13 janvier 2025 | Textes: Jérôme Christen | Photo: Michel Duperrex
Edition N°3868

Le hameau de L’Auberson héberge depuis 2015 une résidence d’artistes à l’enseigne de L’Auberté. Sur demande de la Municipalité, ses responsables ont été contraints de suspendre leurs activités jusqu’à ce qu’ils soient en conformité avec les règles de la police des constructions. L’association continue toutefois de proposer des concerts inédits une fois par mois au cinéma de Sainte-Croix.

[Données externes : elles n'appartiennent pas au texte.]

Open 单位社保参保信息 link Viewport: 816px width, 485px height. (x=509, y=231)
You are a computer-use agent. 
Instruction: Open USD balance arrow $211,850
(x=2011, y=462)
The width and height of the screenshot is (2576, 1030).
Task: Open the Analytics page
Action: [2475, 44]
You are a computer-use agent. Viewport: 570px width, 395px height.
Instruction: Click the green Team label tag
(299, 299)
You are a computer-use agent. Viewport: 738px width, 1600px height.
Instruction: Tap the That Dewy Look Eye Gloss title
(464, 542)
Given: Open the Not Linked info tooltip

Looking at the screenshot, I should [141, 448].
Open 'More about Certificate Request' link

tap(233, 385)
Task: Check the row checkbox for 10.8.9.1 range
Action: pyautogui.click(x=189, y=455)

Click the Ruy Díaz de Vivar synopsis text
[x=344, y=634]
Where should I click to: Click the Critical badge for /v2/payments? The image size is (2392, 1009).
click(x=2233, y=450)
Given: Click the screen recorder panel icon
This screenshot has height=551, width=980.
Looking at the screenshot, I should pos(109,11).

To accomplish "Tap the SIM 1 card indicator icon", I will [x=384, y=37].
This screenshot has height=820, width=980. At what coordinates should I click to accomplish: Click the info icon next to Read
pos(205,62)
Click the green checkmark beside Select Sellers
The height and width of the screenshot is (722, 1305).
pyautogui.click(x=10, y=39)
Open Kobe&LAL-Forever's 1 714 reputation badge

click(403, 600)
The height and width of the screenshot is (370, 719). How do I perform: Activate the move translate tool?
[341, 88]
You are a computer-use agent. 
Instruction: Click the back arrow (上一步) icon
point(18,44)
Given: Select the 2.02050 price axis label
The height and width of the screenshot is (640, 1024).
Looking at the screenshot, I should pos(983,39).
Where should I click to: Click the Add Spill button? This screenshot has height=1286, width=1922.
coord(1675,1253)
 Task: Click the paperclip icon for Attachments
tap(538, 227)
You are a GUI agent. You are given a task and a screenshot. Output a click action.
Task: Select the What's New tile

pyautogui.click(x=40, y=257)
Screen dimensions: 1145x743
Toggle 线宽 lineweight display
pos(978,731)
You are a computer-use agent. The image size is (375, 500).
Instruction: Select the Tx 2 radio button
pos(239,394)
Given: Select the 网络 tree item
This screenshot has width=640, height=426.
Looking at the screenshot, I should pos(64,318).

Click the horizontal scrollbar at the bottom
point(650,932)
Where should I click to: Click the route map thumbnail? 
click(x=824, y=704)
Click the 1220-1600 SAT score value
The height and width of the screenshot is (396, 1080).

Sous la houlette de la violoniste Nathalie Recking et du régisseur Baptiste Rosenfeld, L’Auberté met à disposition depuis une dizaine d’années des locaux qui permettent à des artistes de résider dans un cadre propice à la création. Nathalie Recking est une violoniste et pédagogue passionnée qui a été formée à la Haute École de musique de Genève et au Conservatoire Royal de Liège. Elle vit dans une maison familiale à L’Auberson, village-rue typique du Jura, sis sur la commune de Sainte-Croix.

Des lieux pour jouer

«En raison des activités musicales de ma fille dans différents groupes, nous avons toujours eu beaucoup de musiciens à la maison. La maison est grande, il y a de la place et c’est devenu naturellement au fil des années un lieu de convergence», explique la propriétaire des lieux, sa maman Claudia Jungo Recking.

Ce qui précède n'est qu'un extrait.